--- START OF EXCERPTED RECORDS ---

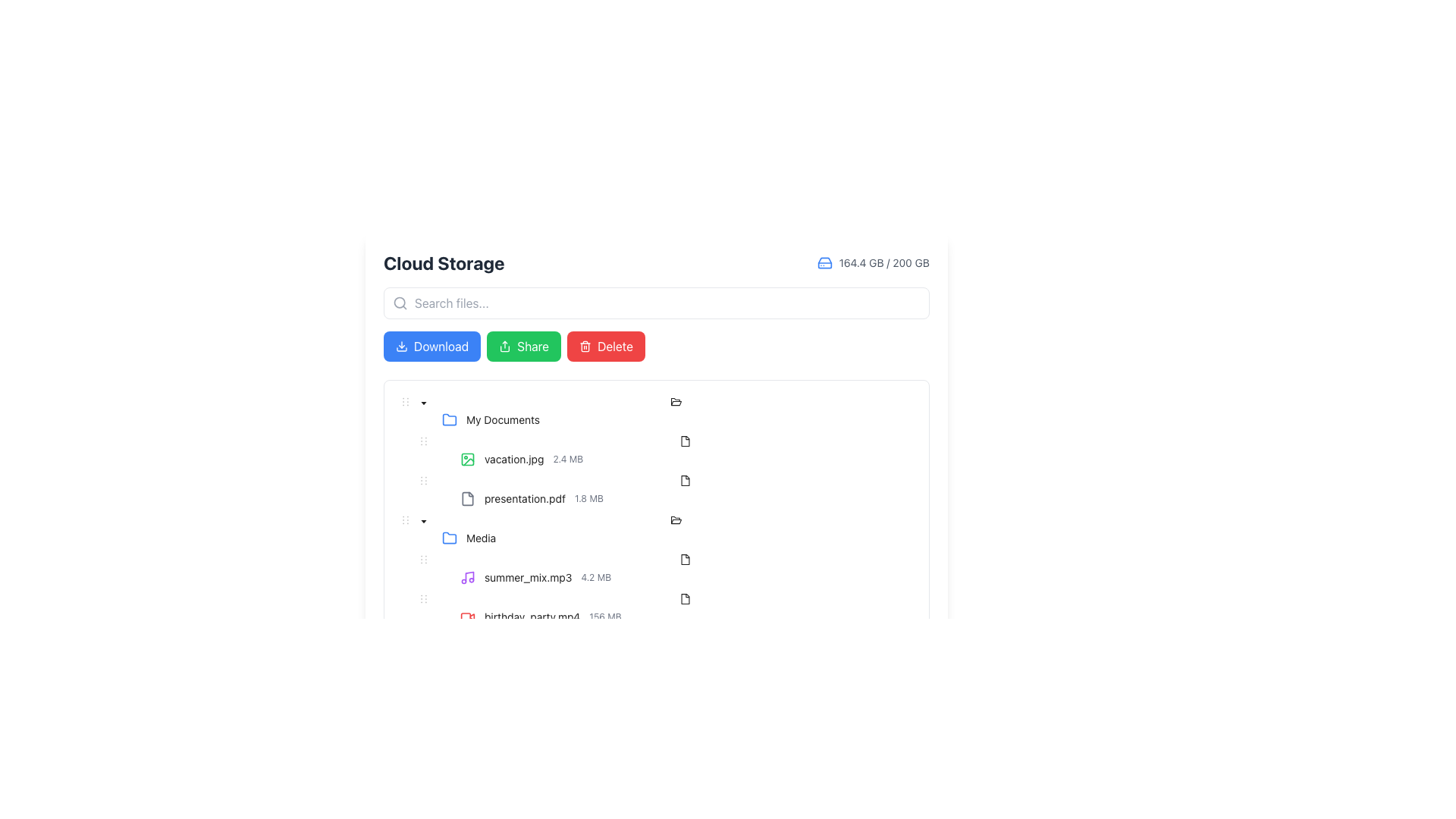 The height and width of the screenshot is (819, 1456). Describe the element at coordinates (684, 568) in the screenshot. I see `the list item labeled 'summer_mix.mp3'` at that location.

--- END OF EXCERPTED RECORDS ---
--- START OF EXCERPTED RECORDS ---

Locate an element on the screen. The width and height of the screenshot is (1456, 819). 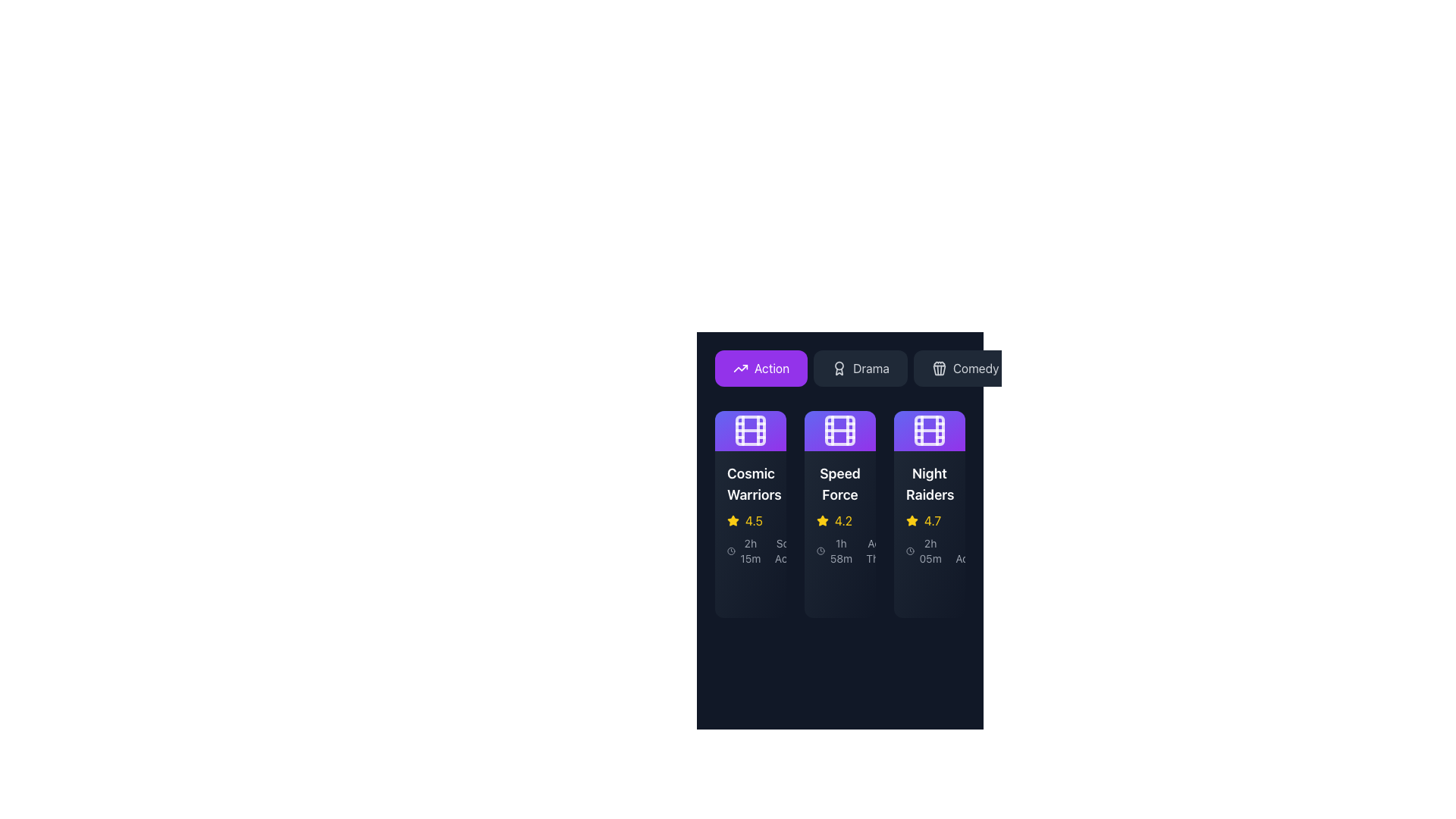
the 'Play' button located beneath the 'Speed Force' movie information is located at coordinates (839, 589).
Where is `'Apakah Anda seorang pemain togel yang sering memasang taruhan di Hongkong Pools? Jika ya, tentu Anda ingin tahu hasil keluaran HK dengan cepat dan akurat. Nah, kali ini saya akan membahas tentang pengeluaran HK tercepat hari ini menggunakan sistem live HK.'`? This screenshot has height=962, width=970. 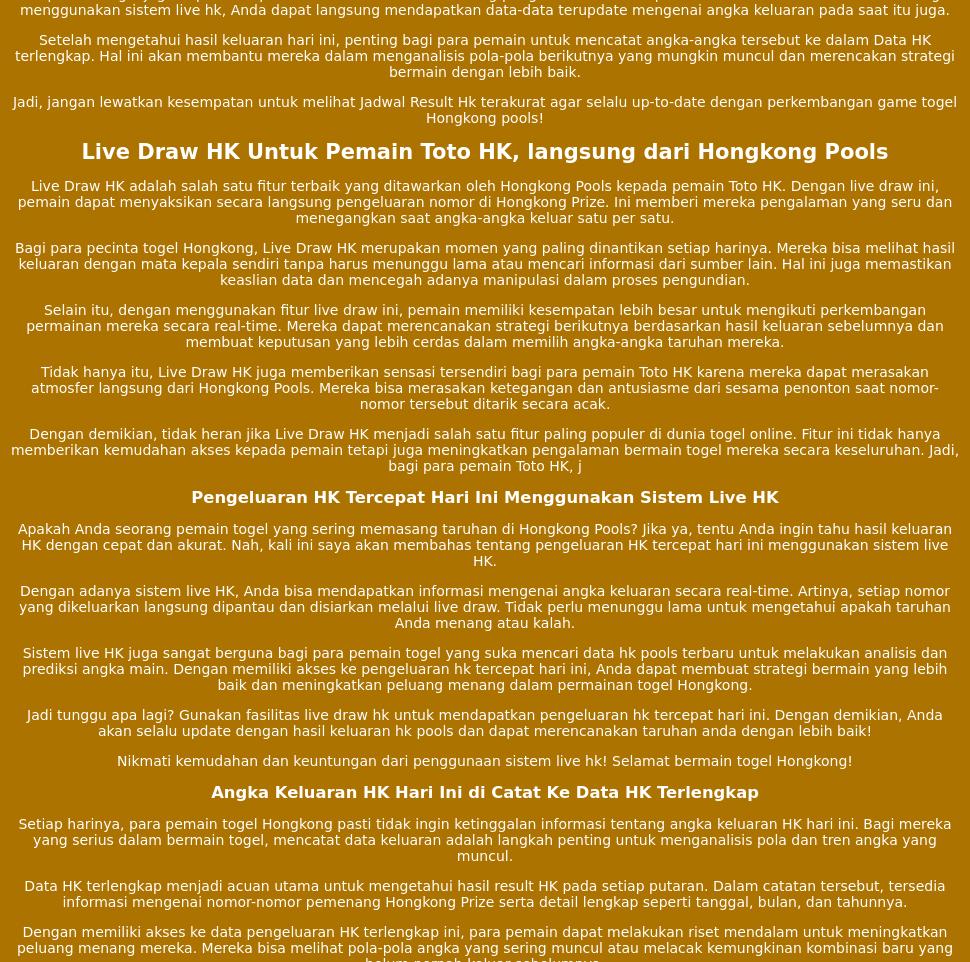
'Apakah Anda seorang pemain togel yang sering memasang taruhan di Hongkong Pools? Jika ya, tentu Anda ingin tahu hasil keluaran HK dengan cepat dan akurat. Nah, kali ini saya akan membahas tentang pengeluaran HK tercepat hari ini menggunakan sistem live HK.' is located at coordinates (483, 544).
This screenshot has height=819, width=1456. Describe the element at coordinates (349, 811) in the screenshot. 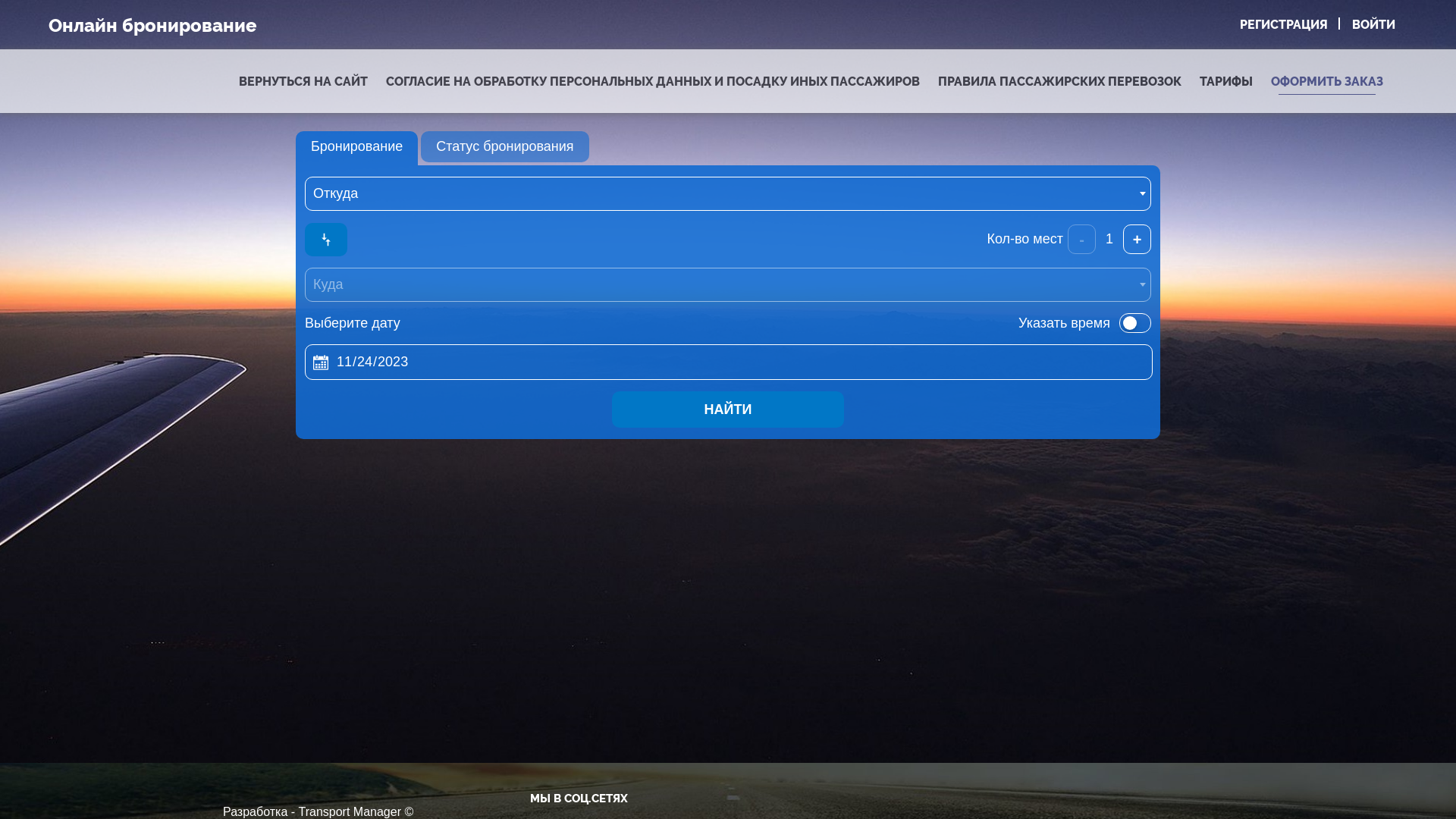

--- END OF EXCERPTED RECORDS ---
--- START OF EXCERPTED RECORDS ---

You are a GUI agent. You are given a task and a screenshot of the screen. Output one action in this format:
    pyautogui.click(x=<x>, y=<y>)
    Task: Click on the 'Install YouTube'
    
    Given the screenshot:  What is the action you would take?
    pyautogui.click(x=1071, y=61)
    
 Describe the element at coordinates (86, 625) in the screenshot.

--- END OF EXCERPTED RECORDS ---

» **EXERCISE GOAL**:
Rewrite the data beginning at the line that has "You are a GUI" and stopping after the line that has "Describe the element at coordinates (86, 625)", with "Install YouTube" changed to "Open YouTube" and all else left as is.

» **THE OUTPUT**:
You are a GUI agent. You are given a task and a screenshot of the screen. Output one action in this format:
    pyautogui.click(x=<x>, y=<y>)
    Task: Click on the 'Open YouTube'
    
    Given the screenshot:  What is the action you would take?
    pyautogui.click(x=1071, y=61)
    
 Describe the element at coordinates (86, 625) in the screenshot.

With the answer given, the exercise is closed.